------ Passage to read
Act Under Fire: roll+cool

When you do something under fire, or dig in to endure fire, roll+cool. On a 10+, you do it. On a 7-9, you flinch, hesitate, or stall: the MC can offer you a worse outcome, a hard bargain, or an ugly choice. On a miss, be prepared for the worst (136).

It’s very easy to see this as Apocalypse World’s “do a thing” move: “Whenever a character does something that obviously demands a roll, but you don’t quite see how to deal with it, double check first whether it counts as doing something under fire. Come here first” (137). The results of the roll are generally applicable to any situation – on a strong hit, you fully succeed; on a weak hit, you are given a complication; on a miss, prepare for the worst. It is the most stripped-down structure for a move, and as such it served as the inspiration for Dungeon World’s Defy Danger move, which in turn led John Harper to make it the foundation of the only move in his World of Dungeons. Between the Bakers’ “come here first” and the popularity of Defy Danger, it’s tempting to overlook the specificity of Act Under Fire.

Defy Danger and the World of Dungeons move both require the players to figure out what stat the acting character is tapping into to solve her problem, because the move applies to all stats, so you are rolling+whatever-is-relevant. Significantly, that’s not the case with Act Under Fire. Everything about Act Under Fire is about the cool stat. In fact, while the authors might define the cool stat on page 11 (“meaning cool under fire, rational, clearthinking, calm, calculating, unfazed”), it is really this move that defines what coolness means in the game. In other words, cool as a stat only exists to give this move a mechanical variable. Without this move (and a handful of other moves tapping into the same character trait prominent in the main characters inhabiting Apocalypse World) cool wouldn’t exist as a stat. The written definition of cool orients us to the meaning, but Act Under Fire shows us what that actually looks like in the game world.

All of the language in the move itself and the passage that follows the move, is about the characters’ ability to remain calm and focused in the face of “serious pressure.” I’m struck by the oft overlooked phrase “or dig in to endure fire” because sometimes acting under fire means keeping from mis-acting under fire. The endurance referred to here is not a physical, constitutional endurance, but a mental, determined endurance. The detail of what it means to roll a 7-9 is similarly about that mental resolve. Flinching, hesitating, and stalling point to a slight break in resolve, discipline, and endurance, enough of a hiccup to reduce the strong hit to a weak one. “[Y]ou flinch, hesitate, or stall” is the narrative effect of your roll, which leads to a mechanical effect of the MC offering you “a worse outcome, a hard bargain, or an ugly choice.” In the paragraph following the move, the authors clarify that “[y]ou can read ‘under fire’ to mean any kind of serious pressure at all. Call for this move whenever someone does something requiring unusual discipline, resolve, endurance, or care.” (Side note: I have many times talked about the poetry of the prose in this text, and I love the rhythm of that list from discipline to care. Try putting those words in any other order and you can feel the sentence stutter and uncoil.)
------------
------ Information shown
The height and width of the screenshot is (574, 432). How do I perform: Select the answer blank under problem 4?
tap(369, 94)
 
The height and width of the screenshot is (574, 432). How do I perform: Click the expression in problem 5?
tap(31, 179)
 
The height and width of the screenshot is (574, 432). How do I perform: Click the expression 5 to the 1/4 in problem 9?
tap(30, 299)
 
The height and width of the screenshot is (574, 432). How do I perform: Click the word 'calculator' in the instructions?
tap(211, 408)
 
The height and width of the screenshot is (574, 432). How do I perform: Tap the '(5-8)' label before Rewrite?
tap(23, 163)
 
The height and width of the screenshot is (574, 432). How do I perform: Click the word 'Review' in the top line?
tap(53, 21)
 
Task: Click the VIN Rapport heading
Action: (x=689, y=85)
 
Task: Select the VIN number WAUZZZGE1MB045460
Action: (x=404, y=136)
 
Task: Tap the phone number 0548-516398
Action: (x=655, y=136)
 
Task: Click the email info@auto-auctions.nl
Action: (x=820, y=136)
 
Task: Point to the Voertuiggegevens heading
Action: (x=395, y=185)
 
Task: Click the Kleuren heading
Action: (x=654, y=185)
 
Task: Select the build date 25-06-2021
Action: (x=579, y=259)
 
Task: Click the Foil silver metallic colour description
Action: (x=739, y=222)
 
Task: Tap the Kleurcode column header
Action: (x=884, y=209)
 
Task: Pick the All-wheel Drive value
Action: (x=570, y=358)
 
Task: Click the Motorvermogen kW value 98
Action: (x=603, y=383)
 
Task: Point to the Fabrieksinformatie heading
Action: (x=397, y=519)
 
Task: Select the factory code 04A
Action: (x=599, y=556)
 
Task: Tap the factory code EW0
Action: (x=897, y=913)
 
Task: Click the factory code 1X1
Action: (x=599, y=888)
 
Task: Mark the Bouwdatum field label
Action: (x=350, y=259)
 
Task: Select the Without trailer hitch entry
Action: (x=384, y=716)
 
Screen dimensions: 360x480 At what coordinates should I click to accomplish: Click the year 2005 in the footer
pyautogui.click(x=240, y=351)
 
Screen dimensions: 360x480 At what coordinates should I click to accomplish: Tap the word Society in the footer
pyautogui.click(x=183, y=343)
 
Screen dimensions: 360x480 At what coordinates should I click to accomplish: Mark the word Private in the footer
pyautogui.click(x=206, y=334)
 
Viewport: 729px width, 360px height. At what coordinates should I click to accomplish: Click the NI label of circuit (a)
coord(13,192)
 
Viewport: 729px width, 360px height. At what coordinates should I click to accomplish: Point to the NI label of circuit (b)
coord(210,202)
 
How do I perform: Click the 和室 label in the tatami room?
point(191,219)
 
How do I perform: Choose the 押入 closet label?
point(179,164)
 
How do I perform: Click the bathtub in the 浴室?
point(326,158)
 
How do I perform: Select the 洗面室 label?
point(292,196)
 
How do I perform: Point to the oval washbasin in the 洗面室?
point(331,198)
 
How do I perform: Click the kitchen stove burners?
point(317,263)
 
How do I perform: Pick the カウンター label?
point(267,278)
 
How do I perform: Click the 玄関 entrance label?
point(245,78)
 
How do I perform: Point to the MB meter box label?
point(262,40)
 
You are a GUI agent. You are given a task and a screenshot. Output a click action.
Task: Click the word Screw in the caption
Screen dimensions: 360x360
------------
## Tasks to carry out
1/ In the essay on Act Under Fire, on which page do the authors define the cool stat?
2/ Summarize the essay on Act Under Fire in two sentences.
3/ Proceed with the essay on Act Under Fire, picking up after its final sentence.
The items are separate material and are not part of the essay on Act Under Fire.

## Results of the exercise
1/ Page 11.

2/ The essay argues that Act Under Fire is easy to read as Apocalypse World's general "do a thing" move, and that it inspired Defy Danger and the World of Dungeons move. Unlike those moves, it is tied specifically to the cool stat, and its language, from "dig in to endure fire" to the 7-9 result of flinching, hesitating, or stalling, centers on mental resolve and calm under serious pressure.

3/
So what is the significance that this, the most general move in the game, is focused solely on cool? It indicates that determination, that mental discipline, resolve, and endurance, are central to challenges faced in the game by the main characters. The main characters are going to have to endure and overcome a lot of hardships, but the rest of the rules of the game (especially those applying to the MC) will tend to point you to a place that the characters are having to dig deep within their own reserves to withstand danger and unpleasantness. Unlike Defy Danger, you will not use Act Under Fire to figure out if a character can leap a great distance, push a heavy boulder, or slide through a narrow opening. If you do use it to determine such things, you will need to phrase the dilemma in terms of mental resolve rather than physical toughness or dexterous ability. Leaping the distance just because you want to get to the other side isn’t really subject to a roll. Either you can do it or you can’t and the MC will tell you which. But leaping the distance as you are being chased by a gang of brutes intent on spilling blood? Now the leap is a test of your discipline and resolve. It’s a subtle shift, but an important one, revealing to us the dramatic heart of Apocalypse World in action.

Of course, there are moves that let you act under fire with other stats. A battle-hardened gunlugger can use her hard to act under fire instead of her cool. A maestro d’ with the You Call this Hot? move can act under fire with hot rather than cool. And a spooky intense savvyhead can use her weird when acting under fire. All of these substitutions change the way those players handle serious pressure; they don’t change the way the game doles out situations full of serious pressure. A battle-hardened gunlugger uses pure physical brutishness to muscle her way through the fire. A maestro d’ being chased by that gang of brutes will leap that distance by calling on her grace and hotness, rather than her internal discipline. In short, those character moves tell us about the characters and the way they confront pressure. The MC is still bringing situations packed with “serious pressure.”

In my next post, we’ll look at the nature of the “fire” and the examples the text gives us of the move in play. Before I end though, let’s all applaud the phrases “a worse outcome, a hard bargain, or an ugly choice.” It is probably one of the most popular phrases in the text (I know, there are so many), and deservedly so. There’s the lovely syntactic balance of adjectives and nouns, the neat inversion of a the single- and double-syllable words in the final coupling, the always-pleasant triad of options, the straightforwardness of meaning from good straightforward words – but mostly, there’s the clear communication that something unpleasant is coming. You don’t want any of these things, but like a kid terrified of and thrilled by a monster rollercoaster, you want all of them and the excitement they promise. There are dozens of possible outcomes with those options, and each one will offer an exciting turn for both the narrative and the players’ characters. What’s not to love?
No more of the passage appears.